Conservators vastly increased the numbers of red-crowned cranes, a symbol of loyalty and longevity in Japanese culture. That’s just a start.
By Motoko Rich and Hikari Hida
Photographs by James Whitlow DelanoMarch 21, 2022.
“KUSHIRO, Japan — The dance of the red-crowned cranes commenced, an impromptu pas de deux.

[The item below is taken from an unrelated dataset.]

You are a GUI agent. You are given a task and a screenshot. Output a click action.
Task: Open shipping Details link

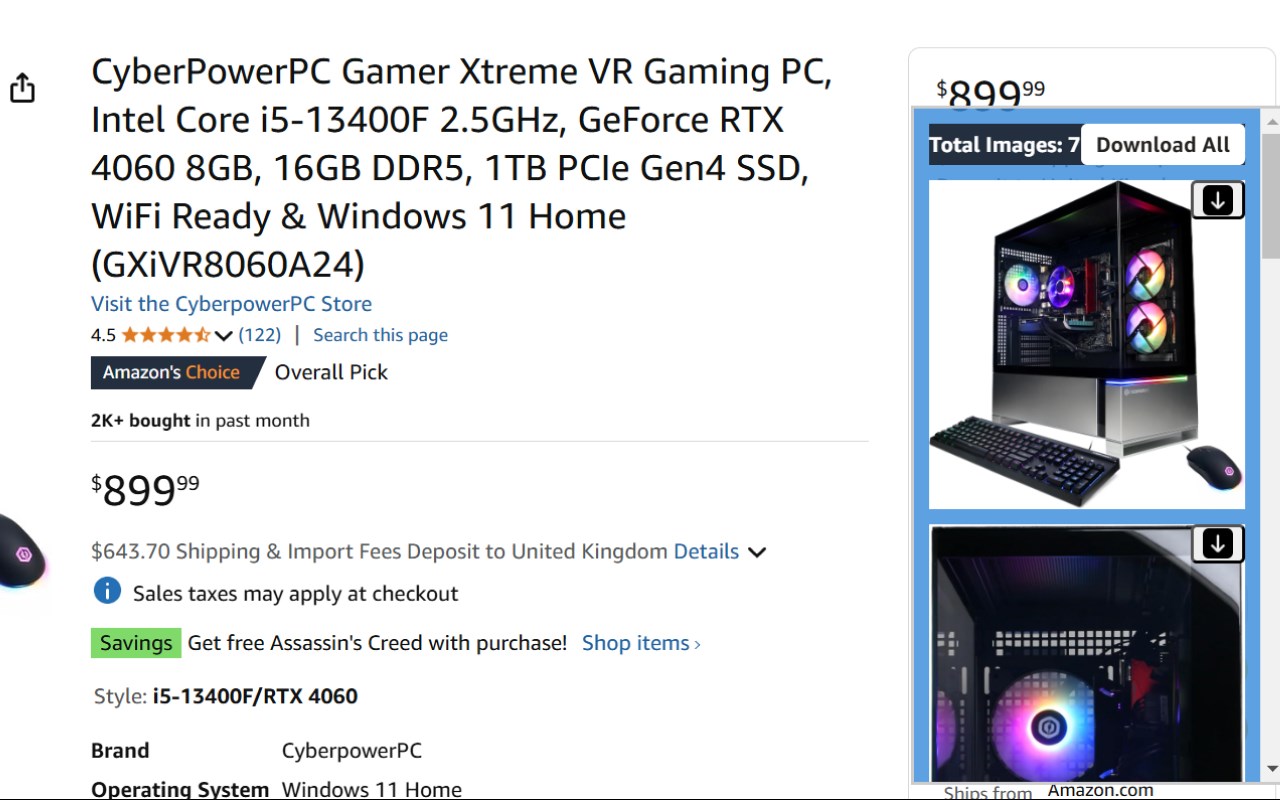(x=706, y=551)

The pair approached each other with a bow. They crossed back and forth, gliding up into the air and returning to earth with the effortless grace of parachutes. In a dramatic flourish, they spread their pristine white and jet-black wings wide and tilted their beaks to the arc of blue sky above.
As this elegant courtship ritual unfolded, Kazuhiko Yamazaki, a vegetable farmer, drove a large red tractor onto a snow-covered field on the northern Japanese island of Hokkaido. From a green rotating funnel he dispensed about 40 pounds of corn to more than 50 red-crowned cranes, a bird revered in Japan as a symbol of loyalty and longevity.
Just over half a century ago, when Mr. Yamazaki’s grandfather started sprinkling corn kernels from a metal bucket onto that same field, only about three dozen red-crowned cranes were left in all of Japan. But thanks to a decades-long effort led by local conservators and subsidized by the Japanese government, the number of red-crowned cranes in Mr. Yamazaki’s town, Kushiro, has swelled to about 1,900.”